二 近代教育制度の創始

 明治四年、廃藩置県が行なわれ、中央における政府の行政機構がつくられることとなり、教育行政の府として同年七月文部省が設置された。これから文部省が全国の諸学校をすべて統轄する制度となった。文部省の長官としては初めに江藤新平が文部大輔となったが、間もなく大木喬任が文部卿となり、文教行政の首脳部を構成した。文部省は全国の学校を統轄したばかりでなく、積極的に国民を教育する責任を果たさなければならないとした。ここにおいて江戸時代からの諸学校の普及を基礎とし、さらに欧米諸国の教育制度を参照してわが国の学校教育制度を創始することとなり、ただちに起草に必要な資料を集めて制度立案の準備を始めた。四年十二月に一二人の学制取調掛が任命されて学制条文の起草にあたった。五年一月には学制の大綱を定め、詳細に各条を審議し条文として整え、五年三月ごろに案文が上申され、六月二十四日に太政官において認可された。その後府県への委托金についての条項について決定ができないため、この条文は確定しないまま、五年八月三日に太政官の布告をもって「学制」として公布した。この太政官布告は、学制実施に当たっての教育の宣言ともいうべきもので、教育における学問の意味を明らかにし、従来の学問観や学校観を批判した。そして新しい学校へ人民一般が入学して新時代の有用の学を修めなければならないとした。また、子どもを就学させることは父兄の責任であって、必ずこれを果たさなければならないとした。学制条文のうちには当時問題となっていた海外留学生規則やのちに育英制度となる貸費制規則も加えられている。

課題データ:
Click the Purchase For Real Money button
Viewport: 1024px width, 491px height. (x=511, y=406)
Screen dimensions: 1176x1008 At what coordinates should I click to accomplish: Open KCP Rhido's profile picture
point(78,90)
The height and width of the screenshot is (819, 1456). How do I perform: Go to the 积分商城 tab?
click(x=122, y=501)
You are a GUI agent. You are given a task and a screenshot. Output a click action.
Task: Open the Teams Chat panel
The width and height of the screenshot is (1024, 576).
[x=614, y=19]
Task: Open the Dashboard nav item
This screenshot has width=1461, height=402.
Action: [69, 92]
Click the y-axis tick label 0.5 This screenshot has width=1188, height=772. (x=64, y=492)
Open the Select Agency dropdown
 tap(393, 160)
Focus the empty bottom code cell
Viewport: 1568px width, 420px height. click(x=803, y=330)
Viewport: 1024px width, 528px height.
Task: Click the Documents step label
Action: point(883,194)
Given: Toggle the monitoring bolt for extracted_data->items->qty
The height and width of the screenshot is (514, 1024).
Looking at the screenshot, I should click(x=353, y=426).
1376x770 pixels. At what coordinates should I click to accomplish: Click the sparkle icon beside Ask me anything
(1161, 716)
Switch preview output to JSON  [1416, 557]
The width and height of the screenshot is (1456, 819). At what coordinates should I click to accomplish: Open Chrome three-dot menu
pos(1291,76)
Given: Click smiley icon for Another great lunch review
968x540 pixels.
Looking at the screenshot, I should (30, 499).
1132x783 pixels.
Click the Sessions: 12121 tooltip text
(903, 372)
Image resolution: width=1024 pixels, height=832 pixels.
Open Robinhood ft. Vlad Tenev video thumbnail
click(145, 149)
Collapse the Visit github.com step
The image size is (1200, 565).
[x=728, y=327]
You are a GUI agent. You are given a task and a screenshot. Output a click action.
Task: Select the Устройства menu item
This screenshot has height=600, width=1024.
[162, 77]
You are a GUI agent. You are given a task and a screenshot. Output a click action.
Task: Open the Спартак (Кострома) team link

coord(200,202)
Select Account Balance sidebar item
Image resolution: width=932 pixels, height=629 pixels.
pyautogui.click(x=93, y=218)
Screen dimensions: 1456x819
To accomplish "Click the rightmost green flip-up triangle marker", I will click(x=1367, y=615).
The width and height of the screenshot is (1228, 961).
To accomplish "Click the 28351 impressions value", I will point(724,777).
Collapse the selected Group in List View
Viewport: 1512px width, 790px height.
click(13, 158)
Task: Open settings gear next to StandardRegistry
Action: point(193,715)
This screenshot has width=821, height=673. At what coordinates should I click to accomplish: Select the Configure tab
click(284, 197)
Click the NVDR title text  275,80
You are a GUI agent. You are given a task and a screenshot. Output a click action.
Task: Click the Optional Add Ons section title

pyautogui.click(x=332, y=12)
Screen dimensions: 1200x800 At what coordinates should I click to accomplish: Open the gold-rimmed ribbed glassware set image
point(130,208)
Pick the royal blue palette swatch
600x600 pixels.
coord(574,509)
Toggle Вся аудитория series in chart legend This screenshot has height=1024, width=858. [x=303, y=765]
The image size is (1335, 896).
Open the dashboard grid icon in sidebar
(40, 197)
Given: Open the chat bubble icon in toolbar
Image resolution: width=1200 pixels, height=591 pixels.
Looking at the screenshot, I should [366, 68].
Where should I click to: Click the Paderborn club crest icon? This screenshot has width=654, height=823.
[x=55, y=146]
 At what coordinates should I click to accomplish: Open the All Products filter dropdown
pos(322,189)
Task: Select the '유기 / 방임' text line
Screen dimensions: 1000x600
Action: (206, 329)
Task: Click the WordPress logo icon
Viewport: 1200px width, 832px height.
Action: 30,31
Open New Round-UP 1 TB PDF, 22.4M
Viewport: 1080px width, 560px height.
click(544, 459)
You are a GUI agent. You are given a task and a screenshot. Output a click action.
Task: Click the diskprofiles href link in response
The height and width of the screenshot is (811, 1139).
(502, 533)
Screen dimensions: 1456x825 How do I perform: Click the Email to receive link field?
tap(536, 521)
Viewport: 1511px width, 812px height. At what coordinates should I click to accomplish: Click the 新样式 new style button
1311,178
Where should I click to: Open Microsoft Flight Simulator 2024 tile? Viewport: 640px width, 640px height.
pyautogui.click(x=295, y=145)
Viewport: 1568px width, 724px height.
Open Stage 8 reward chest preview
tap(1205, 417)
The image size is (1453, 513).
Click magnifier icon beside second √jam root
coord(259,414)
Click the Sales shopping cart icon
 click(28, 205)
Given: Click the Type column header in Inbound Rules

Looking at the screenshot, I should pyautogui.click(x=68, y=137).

課題一覧:
1. 本文のうち「二 近代教育制度の創始」に始まり「貸費制規則も加えられている。」に至るまでを、一字も変えずに書き写せ。
2. 本文ではなく行のほうから、「Task: Click the WordPress logo icon」を含む行に始まり「click(544, 459)」を含む行に至るまでを書き出せ。その際「logo」を「emblem」に置き換え、ほかは一切変えないこと。
これらの行は本文とは何の関係もない。

課題の結果:
1.
二 近代教育制度の創始

 明治四年、廃藩置県が行なわれ、中央における政府の行政機構がつくられることとなり、教育行政の府として同年七月文部省が設置された。これから文部省が全国の諸学校をすべて統轄する制度となった。文部省の長官としては初めに江藤新平が文部大輔となったが、間もなく大木喬任が文部卿となり、文教行政の首脳部を構成した。文部省は全国の学校を統轄したばかりでなく、積極的に国民を教育する責任を果たさなければならないとした。ここにおいて江戸時代からの諸学校の普及を基礎とし、さらに欧米諸国の教育制度を参照してわが国の学校教育制度を創始することとなり、ただちに起草に必要な資料を集めて制度立案の準備を始めた。四年十二月に一二人の学制取調掛が任命されて学制条文の起草にあたった。五年一月には学制の大綱を定め、詳細に各条を審議し条文として整え、五年三月ごろに案文が上申され、六月二十四日に太政官において認可された。その後府県への委托金についての条項について決定ができないため、この条文は確定しないまま、五年八月三日に太政官の布告をもって「学制」として公布した。この太政官布告は、学制実施に当たっての教育の宣言ともいうべきもので、教育における学問の意味を明らかにし、従来の学問観や学校観を批判した。そして新しい学校へ人民一般が入学して新時代の有用の学を修めなければならないとした。また、子どもを就学させることは父兄の責任であって、必ずこれを果たさなければならないとした。学制条文のうちには当時問題となっていた海外留学生規則やのちに育英制度となる貸費制規則も加えられている。

2.
Task: Click the WordPress emblem icon
Viewport: 1200px width, 832px height.
Action: 30,31
Open New Round-UP 1 TB PDF, 22.4M
Viewport: 1080px width, 560px height.
click(544, 459)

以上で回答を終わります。